Preparation of syndiotactic polystyrene using the doubly bridged dinuclear titanocenes

Abstract

As a new kind of dinuclear metallocene four DBDM (doubly bridged dinuclear metallocene) that hold two different bridging units linking two metallocenes have been prepared and their polymerization properties have been pursued. The selected bridging ligands for DBDM were polymethylene and dialkoxy terminated derivatives to bond two cyclopentadienyls and two titanium centers, respectively. The syntheses of new dinuclear metallocenes 5– 8 were able to be achieved by the reaction between dinuclear half-titanocenes 1 and 2 and ditrimethylsiloxy terminated derivatives 3 and 4 at −78 °C. The EI mass spectra and 1H and 13C NMR spectral data were very informative to identify their formulations as well as structural features.
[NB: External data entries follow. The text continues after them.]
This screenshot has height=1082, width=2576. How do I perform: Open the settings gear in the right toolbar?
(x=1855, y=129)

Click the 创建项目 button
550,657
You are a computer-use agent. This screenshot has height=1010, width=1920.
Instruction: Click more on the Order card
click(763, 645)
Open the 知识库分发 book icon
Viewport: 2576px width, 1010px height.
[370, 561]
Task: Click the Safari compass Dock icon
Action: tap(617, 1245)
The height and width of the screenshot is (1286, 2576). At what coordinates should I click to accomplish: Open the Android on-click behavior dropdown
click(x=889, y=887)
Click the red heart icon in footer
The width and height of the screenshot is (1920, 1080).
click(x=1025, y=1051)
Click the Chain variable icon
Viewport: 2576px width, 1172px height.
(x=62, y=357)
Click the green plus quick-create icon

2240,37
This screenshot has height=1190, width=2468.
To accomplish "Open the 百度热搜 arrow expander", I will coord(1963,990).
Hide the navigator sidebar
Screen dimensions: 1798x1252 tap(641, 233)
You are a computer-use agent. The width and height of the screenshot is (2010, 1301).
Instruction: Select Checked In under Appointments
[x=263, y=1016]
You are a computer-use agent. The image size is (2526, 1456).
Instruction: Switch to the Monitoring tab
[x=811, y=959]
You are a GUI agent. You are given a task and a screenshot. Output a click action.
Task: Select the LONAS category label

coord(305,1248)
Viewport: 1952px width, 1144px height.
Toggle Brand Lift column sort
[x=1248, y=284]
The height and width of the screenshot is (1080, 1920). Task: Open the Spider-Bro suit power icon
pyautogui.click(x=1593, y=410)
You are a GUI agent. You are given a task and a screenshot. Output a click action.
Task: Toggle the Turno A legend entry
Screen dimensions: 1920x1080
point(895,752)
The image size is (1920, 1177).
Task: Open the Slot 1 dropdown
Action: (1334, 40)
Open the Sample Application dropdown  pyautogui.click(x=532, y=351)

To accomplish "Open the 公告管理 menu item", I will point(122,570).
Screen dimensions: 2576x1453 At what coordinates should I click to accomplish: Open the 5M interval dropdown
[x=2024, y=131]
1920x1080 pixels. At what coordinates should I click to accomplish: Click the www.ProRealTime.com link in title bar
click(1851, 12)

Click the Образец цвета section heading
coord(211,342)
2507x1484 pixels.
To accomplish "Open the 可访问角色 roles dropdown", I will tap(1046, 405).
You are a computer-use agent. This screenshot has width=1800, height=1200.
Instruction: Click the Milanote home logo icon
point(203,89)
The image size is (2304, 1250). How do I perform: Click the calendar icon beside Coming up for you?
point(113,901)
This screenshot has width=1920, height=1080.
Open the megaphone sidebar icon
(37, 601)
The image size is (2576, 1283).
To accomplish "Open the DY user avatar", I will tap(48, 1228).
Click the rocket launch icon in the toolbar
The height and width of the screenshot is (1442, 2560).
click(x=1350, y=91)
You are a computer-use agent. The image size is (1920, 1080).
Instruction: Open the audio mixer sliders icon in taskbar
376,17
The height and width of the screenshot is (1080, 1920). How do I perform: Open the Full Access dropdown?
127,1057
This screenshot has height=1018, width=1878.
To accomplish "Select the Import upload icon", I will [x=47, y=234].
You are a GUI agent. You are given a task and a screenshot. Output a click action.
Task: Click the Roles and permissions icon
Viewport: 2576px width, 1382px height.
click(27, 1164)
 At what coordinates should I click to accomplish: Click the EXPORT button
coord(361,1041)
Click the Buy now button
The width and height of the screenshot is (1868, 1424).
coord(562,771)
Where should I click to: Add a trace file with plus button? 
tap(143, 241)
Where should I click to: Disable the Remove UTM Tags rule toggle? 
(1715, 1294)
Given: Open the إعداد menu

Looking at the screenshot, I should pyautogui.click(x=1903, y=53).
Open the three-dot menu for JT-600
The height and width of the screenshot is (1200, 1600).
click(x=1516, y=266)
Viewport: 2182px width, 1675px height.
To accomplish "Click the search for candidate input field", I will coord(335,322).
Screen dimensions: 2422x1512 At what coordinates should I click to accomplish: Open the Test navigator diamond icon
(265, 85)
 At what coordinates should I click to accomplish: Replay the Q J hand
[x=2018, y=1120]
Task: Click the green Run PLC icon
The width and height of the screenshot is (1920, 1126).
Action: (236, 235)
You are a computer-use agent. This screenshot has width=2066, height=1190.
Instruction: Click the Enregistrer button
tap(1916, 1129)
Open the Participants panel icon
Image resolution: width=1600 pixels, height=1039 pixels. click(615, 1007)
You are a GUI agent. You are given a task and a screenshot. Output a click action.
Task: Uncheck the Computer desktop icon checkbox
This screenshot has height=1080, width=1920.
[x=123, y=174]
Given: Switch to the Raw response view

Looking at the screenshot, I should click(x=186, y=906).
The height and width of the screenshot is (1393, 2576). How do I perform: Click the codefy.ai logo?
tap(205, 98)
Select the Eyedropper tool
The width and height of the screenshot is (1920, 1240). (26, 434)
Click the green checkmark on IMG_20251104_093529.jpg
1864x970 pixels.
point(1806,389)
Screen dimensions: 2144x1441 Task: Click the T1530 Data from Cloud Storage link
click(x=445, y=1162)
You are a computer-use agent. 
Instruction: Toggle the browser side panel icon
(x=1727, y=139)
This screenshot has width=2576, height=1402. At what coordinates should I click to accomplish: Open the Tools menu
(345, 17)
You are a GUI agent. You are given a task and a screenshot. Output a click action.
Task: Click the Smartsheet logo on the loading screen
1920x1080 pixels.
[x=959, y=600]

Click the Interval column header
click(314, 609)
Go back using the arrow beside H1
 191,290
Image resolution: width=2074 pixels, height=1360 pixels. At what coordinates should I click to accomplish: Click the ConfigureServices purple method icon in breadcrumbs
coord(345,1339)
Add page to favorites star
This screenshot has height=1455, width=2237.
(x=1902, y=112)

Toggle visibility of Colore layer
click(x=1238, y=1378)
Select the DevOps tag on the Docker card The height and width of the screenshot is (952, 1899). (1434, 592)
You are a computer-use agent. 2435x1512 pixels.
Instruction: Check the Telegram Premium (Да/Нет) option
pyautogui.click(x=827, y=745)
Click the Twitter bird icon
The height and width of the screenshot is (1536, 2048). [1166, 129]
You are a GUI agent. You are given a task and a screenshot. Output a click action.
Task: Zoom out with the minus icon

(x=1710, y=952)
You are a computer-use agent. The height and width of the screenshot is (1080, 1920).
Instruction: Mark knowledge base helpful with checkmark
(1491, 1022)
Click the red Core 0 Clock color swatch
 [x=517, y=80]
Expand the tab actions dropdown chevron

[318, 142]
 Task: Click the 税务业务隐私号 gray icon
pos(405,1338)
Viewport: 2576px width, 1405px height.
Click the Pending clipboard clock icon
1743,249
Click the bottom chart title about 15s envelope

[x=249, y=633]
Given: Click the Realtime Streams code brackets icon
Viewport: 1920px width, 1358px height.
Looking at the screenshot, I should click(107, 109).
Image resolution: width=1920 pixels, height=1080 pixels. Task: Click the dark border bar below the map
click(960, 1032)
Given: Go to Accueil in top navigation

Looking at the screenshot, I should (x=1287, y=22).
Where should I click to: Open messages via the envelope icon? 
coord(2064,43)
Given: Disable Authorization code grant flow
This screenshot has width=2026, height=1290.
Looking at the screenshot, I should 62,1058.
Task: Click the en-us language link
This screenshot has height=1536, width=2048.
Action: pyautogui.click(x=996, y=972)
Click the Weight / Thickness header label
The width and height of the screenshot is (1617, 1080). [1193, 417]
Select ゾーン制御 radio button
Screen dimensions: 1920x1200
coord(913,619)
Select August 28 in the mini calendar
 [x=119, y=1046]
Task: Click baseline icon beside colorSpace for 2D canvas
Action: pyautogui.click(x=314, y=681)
The polymerization of styrene was conducted by using DBDM 5– 8. From the polymerization studies it was found that (i) DBDM 7 and 8 holding 2,2-diethyl-1,3-dipropanoxy (DEP) bridge not only show greater activity but also produce higher syndiotactic polystyrene than DBDM 5 and 6 holding 1,1,4,4-tetramethyl-1,4-dibutanoxy (TMB) bridge between two titanium centers, (ii) activities increase with increase in the polymerization temperature, the amount of cocatalyst and monomer concentration, (iii) the most crucial factor to control the stereoregularity of the resulting polystyrene is the styrene concentration in reaction system, (iv) surprisingly the catalyst structure does not have much effect on molecular weight of the obtained polystyrenes. The most significant feature from this study is that the second bridging dialkoxy terminated ligands connecting two titanium centers likely exert more pronounced influence than the polymethylene bridges between two Cp groups on the activity of the catalyst as well as the stereochemistry of the generated polymers.